SERIE «Geopolitica dell’invisibile»:
Primo articolo: Il mondo ha finito la sabbia
Secondo articolo: Nell’era dell’IA, il freddo diventa potere
IN BREVE
Nuova frontiera strategica L’infrastruttura digitale globale si espande verticalmente, trasformando le fasce a bassa quota nel fulcro della competizione geopolitica contemporanea.
Processori tra le stelle Grandi gruppi tecnologici testano unità di calcolo e microchip per trasferire i server lontano dalla crosta planetaria e risparmiare risorse.
Accaparramento preventivo Le frequenze radio e le rotte utili scarseggiano. Registrare posizioni permette di bloccare l’accesso e stabilire standard unilaterali.
Detriti a catena L’aumento dei lanci moltiplica i rottami vaganti: il pericolo di impatti a cascata rischia di rendere del tutto inutilizzabili le quote più basse.
Supremazia commerciale Imprese private gestiscono segmenti critici di trasmissione e osservazione, muovendosi più rapidamente delle normative degli organismi multilaterali.
Agiugno 2026 SpaceX si è quotata in borsa.
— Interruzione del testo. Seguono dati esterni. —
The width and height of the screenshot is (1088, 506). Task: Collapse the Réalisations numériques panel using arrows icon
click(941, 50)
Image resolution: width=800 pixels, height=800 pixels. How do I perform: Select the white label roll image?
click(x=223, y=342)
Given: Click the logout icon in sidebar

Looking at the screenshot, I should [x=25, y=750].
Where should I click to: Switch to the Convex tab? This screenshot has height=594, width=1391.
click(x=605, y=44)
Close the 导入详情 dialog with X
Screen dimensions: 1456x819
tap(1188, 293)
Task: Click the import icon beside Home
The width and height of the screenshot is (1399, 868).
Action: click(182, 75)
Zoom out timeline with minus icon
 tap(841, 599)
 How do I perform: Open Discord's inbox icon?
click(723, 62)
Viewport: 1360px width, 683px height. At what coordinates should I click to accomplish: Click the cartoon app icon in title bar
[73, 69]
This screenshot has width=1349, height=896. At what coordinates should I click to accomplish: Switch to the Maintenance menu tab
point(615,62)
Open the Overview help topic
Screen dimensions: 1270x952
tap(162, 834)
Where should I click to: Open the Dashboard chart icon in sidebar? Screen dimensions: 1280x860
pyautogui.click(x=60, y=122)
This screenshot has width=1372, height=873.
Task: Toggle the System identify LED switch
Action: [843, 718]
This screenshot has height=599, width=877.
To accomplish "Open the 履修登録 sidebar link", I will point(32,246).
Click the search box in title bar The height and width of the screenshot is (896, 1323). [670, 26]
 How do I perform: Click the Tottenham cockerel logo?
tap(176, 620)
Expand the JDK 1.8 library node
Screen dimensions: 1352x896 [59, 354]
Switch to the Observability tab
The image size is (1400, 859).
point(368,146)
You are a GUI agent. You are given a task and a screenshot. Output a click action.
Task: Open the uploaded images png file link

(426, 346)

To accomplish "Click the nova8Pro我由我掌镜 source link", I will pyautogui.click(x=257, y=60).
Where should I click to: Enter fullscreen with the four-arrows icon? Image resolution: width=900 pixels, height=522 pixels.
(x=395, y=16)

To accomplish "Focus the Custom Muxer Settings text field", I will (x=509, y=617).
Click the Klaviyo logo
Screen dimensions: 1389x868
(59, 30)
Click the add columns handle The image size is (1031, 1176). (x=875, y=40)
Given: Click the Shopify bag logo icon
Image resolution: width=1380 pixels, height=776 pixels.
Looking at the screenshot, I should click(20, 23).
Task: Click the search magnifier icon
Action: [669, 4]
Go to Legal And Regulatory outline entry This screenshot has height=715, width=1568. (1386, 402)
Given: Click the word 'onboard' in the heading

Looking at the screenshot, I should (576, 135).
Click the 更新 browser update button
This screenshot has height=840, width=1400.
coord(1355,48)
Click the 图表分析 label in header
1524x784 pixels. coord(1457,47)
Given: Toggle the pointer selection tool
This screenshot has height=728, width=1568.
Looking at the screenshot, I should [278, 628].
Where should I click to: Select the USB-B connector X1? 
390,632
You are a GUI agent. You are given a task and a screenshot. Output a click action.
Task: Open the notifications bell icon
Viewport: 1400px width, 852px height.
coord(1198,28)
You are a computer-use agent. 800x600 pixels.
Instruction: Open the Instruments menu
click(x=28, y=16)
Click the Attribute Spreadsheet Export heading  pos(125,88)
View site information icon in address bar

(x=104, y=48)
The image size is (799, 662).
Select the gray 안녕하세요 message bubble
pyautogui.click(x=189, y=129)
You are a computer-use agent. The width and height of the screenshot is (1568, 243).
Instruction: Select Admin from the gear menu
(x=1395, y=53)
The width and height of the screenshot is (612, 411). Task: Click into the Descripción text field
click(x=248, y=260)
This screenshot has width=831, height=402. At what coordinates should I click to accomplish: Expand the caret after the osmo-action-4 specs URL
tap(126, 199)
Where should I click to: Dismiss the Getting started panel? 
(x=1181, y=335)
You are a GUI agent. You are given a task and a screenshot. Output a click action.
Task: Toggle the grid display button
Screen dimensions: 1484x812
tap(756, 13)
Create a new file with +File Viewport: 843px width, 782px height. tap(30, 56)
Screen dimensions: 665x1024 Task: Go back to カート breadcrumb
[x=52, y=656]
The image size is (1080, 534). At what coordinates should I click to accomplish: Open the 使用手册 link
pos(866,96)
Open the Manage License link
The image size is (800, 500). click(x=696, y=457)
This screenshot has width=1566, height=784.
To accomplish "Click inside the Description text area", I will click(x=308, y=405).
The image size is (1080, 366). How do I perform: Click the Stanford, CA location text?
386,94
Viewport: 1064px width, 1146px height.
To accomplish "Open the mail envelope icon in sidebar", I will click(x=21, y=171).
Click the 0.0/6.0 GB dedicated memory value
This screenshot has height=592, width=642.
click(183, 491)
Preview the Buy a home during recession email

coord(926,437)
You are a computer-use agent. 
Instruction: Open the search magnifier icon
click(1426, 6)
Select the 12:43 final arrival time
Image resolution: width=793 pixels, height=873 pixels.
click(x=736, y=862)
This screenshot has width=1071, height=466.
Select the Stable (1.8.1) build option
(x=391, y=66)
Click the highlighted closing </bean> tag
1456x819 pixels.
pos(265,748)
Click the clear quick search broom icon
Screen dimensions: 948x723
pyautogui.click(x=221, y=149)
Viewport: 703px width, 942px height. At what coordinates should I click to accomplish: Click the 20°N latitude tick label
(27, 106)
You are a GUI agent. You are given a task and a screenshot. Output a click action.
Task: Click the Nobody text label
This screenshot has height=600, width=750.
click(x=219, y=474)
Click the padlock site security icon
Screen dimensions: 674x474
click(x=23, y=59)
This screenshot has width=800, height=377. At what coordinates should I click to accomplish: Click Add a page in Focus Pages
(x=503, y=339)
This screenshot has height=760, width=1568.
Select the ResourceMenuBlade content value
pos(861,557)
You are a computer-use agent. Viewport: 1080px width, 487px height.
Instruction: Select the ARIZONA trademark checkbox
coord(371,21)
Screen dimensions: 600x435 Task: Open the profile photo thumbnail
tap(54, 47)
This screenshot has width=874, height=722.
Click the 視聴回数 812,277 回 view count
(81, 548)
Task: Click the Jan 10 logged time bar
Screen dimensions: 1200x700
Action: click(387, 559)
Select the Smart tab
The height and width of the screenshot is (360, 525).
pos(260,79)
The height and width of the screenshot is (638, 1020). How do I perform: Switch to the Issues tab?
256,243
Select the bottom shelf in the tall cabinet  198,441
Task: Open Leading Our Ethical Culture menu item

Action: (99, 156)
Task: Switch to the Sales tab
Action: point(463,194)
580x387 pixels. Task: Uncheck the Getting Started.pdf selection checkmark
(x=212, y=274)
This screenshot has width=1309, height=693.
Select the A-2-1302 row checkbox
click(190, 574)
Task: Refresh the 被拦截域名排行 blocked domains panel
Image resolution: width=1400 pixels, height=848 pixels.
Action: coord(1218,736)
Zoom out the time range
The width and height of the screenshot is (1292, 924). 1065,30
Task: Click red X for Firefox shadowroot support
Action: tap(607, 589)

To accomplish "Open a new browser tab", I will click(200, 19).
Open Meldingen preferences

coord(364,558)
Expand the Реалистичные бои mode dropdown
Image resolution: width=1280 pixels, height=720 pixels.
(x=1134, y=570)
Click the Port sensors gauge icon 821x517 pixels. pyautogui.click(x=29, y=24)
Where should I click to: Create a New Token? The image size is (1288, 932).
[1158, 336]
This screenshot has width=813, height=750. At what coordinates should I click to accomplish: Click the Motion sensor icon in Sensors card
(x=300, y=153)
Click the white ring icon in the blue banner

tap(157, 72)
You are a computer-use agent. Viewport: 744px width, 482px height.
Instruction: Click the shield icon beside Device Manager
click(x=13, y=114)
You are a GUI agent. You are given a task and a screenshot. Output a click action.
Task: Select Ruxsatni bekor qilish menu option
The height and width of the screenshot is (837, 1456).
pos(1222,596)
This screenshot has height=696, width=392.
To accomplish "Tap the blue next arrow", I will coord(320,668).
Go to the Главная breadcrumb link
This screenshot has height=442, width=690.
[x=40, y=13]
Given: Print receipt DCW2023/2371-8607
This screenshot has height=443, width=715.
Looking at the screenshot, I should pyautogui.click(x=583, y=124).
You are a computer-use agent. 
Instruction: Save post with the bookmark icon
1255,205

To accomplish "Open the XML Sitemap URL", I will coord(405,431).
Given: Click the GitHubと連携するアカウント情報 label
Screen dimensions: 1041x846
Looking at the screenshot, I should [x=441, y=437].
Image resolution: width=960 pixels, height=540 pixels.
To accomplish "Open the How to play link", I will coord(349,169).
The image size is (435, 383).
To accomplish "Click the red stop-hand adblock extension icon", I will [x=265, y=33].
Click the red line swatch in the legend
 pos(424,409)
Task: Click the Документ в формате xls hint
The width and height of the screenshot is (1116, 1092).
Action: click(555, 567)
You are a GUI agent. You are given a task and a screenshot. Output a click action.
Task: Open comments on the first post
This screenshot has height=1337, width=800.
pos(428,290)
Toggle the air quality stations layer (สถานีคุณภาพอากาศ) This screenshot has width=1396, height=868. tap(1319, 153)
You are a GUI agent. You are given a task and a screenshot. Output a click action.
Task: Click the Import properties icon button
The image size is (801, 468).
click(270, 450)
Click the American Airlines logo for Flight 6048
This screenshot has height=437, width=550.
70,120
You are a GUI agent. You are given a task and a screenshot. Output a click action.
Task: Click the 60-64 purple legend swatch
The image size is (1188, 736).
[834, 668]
L’obiettivo dichiarato non era soltanto raccogliere capitali, ma finanziare un progetto destinato a cambiare la geografia dello spazio: fino a un milione di satelliti in orbita. Dietro l’annuncio si ripete una dinamica già nota sulla Terra: chi occupa per primo una risorsa scarsa, questa volta lo spazio orbitale, finisce per imporne le regole agli altri.
Cloud sotto il mare
Quando parliamo di cloud immaginiamo qualcosa di leggero, diffuso, quasi immateriale. In realtà, Internet attraversa il pianeta seguendo un’infrastruttura sorprendentemente concreta: oltre 600 cavi sottomarini, lunghi complessivamente più di un milione di chilometri, trasportano oltre il 95% del traffico internazionale di dati[1]. Il cloud non è nel cielo, ma è sul fondo del mare.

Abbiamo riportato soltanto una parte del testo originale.